* **Text provided**:
◆ ◆ ◆ ◆ ◆

Faye Liu and Jiang Wu are revealing the secret lives of oil wells from chemical fingerprints gathered thousands of feet below the Earth’s surface.
The information produced by their company, RevoChem, helps address some of the biggest problems facing the shale oil industry by assisting companies to drill fewer wells, extract more oil and potentially market crude by its point of origin.
RevoChem can identify where a drop of crude originated within 10-to-15 feet of accuracy. The secret is understanding that oil comes from plants and animals, which came to rest millennia ago between different layers of rock.
“There are actually thousands of compounds that are in crude oil that are naturally occurring that you can understand as a natural tracer,” said Liu, a geochemist with a doctorate from Indiana University. “Each of the layers is carrying different geochemical information because, as we jokingly say, a different dinosaur died there, so it’s coming from a different biological source.”
Experts have long graded oil by viscosity, sulfur content and a few other chemical properties. But until recently, geochemists have not looked any closer.
“Traditionally, the geochemistry method can resolve about a hundred compounds; we are able to resolve over 2,000,” Liu said.
Liu first worked on chemical fingerprints while employed by ConocoPhillips, where she examined how the oil’s chemical make-up changed through the lifespan of a well. But she theorized that a closer analysis could reveal what was happening more than 5,000 feet below the surface and a half-mile from the wellhead.
Liu shared her theories with her husband Jiang Wu, who has a doctorate in biochemistry and was working to improve medical imaging at the Texas Medical Center.
Wu knew from his work that he could build the better instrument Liu needed. In March 2018, despite having a mortgage and a 2-year-old daughter, Liu and Wu quit their jobs to build a new instrument, write specialized code and develop a database that would allow them to change the oil industry.

◆ ◆ ◆ ◆ ◆

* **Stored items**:
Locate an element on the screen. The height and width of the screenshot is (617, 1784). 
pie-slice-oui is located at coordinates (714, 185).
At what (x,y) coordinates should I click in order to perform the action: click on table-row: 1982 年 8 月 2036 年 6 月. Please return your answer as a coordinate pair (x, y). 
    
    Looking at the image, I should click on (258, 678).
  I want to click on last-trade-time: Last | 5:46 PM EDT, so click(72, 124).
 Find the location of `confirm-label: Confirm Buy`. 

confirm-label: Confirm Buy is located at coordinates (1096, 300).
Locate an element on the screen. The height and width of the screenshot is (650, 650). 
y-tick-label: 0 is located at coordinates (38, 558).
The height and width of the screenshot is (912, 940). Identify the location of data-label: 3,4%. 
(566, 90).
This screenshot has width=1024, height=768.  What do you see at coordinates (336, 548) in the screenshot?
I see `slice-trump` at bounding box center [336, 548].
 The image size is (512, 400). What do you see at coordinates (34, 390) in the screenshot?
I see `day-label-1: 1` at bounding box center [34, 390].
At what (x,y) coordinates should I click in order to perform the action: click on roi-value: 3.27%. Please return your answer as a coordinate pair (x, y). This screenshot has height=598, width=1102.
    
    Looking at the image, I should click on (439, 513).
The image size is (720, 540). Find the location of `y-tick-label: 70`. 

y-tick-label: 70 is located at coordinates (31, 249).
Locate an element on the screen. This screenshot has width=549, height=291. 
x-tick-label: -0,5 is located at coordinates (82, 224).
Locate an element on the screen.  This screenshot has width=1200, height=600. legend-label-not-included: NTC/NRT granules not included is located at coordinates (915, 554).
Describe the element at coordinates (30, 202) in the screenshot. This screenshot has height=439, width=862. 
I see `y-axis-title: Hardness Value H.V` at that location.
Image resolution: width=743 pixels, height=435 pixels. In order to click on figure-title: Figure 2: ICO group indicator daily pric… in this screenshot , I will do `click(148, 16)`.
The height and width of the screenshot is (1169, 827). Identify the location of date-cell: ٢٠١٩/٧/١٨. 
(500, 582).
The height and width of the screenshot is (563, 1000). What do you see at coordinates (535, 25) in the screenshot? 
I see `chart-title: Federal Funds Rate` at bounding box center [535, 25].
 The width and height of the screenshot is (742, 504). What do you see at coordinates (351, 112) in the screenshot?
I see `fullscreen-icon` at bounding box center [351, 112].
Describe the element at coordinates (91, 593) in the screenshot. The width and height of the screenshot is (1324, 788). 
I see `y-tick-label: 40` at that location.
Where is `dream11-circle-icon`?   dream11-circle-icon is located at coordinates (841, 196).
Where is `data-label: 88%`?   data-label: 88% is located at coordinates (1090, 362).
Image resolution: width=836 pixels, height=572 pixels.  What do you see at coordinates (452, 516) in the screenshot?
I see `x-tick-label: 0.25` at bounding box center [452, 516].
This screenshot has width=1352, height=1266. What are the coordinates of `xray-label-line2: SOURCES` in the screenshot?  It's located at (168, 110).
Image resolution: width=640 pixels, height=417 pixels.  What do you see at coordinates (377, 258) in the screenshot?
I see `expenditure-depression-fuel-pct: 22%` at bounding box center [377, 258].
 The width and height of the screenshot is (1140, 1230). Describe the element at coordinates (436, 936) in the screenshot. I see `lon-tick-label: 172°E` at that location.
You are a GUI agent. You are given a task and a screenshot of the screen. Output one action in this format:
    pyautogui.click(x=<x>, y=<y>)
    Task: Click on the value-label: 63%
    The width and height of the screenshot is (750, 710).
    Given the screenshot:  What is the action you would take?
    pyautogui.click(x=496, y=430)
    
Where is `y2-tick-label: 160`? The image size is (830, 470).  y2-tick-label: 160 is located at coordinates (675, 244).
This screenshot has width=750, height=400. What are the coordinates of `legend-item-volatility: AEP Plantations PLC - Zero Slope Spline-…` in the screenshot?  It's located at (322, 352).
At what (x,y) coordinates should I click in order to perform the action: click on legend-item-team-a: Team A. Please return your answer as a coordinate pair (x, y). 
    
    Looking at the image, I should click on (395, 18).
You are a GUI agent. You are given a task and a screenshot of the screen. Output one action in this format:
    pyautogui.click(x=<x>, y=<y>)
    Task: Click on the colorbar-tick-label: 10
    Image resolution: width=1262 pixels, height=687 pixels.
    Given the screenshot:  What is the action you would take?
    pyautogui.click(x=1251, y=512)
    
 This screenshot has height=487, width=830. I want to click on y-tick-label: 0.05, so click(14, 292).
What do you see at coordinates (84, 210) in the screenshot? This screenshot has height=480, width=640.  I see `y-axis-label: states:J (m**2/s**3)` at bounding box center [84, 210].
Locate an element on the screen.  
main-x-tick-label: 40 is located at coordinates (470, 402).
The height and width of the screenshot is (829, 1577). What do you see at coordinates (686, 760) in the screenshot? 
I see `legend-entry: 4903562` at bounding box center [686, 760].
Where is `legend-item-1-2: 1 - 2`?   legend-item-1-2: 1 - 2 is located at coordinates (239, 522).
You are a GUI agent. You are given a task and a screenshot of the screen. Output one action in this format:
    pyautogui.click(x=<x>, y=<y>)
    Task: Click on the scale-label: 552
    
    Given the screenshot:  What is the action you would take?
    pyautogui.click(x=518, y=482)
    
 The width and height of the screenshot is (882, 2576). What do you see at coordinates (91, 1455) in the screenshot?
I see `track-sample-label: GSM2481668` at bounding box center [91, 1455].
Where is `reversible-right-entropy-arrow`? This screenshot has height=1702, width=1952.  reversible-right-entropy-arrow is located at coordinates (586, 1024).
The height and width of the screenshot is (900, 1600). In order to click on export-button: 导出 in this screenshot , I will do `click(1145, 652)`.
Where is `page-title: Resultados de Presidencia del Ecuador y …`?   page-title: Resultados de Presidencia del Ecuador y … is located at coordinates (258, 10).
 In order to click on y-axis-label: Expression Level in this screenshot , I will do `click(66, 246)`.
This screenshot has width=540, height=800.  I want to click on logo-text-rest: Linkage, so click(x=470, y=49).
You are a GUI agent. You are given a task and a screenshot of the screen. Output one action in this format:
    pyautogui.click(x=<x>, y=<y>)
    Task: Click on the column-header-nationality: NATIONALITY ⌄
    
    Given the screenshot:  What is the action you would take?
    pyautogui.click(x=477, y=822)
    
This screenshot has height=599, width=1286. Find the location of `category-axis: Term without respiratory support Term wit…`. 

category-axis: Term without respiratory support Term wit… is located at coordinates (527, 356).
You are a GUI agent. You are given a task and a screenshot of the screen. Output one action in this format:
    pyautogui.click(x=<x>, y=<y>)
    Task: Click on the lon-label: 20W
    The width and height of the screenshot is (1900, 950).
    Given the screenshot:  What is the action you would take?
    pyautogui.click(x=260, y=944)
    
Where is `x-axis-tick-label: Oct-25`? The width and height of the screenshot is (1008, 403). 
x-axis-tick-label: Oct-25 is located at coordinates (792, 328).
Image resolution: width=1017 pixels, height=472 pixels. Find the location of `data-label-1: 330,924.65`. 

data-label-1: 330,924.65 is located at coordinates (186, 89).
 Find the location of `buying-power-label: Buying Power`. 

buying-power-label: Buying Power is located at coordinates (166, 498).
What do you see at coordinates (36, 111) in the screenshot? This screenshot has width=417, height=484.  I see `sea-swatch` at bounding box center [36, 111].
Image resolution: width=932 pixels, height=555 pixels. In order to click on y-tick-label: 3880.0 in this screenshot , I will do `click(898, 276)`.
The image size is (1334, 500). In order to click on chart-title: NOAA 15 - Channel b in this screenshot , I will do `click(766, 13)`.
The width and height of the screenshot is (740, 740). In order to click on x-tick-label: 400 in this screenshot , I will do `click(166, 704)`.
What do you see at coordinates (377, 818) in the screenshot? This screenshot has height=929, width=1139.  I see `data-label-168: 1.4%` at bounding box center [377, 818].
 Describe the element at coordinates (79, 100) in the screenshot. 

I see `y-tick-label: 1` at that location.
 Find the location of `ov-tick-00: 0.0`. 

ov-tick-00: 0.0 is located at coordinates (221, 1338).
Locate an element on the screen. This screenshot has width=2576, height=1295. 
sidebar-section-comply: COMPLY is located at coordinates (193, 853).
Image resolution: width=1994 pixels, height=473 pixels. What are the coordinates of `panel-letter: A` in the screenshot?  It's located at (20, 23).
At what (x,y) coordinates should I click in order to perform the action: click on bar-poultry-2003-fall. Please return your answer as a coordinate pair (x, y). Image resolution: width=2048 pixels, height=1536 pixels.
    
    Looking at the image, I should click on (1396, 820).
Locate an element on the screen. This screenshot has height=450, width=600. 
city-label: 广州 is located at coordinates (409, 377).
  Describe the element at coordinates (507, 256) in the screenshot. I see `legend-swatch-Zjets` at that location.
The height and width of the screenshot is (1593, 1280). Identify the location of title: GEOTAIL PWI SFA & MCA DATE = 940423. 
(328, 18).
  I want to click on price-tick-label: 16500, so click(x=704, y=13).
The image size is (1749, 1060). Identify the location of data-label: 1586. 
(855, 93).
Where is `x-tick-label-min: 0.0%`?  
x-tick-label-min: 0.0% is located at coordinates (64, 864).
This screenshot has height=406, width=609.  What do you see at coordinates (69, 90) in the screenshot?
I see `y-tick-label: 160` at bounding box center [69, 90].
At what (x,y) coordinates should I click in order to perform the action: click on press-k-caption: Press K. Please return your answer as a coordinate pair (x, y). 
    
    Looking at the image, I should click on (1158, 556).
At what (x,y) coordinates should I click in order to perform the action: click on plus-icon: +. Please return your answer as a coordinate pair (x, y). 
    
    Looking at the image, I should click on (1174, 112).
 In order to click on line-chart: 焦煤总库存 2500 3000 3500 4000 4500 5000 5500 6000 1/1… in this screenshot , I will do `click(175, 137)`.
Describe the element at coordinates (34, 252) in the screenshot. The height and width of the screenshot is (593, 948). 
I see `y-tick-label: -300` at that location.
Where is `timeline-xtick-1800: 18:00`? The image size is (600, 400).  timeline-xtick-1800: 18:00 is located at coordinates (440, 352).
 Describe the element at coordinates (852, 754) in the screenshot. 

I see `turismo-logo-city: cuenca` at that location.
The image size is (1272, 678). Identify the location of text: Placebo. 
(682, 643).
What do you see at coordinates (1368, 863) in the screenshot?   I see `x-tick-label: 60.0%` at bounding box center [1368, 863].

◆ ◆ ◆ ◆ ◆

* **Complete the following**:
- 1) In the RevoChem article, how many compounds does Liu say her company's method can resolve?
- 2) Reproduce word for word the part of the RevoChem article that opens with the words containing "Liu shared her" and closes with "the oil industry.".

* **Answers given**:
- 1) Over 2,000.

- 2)
Liu shared her theories with her husband Jiang Wu, who has a doctorate in biochemistry and was working to improve medical imaging at the Texas Medical Center.
Wu knew from his work that he could build the better instrument Liu needed. In March 2018, despite having a mortgage and a 2-year-old daughter, Liu and Wu quit their jobs to build a new instrument, write specialized code and develop a database that would allow them to change the oil industry.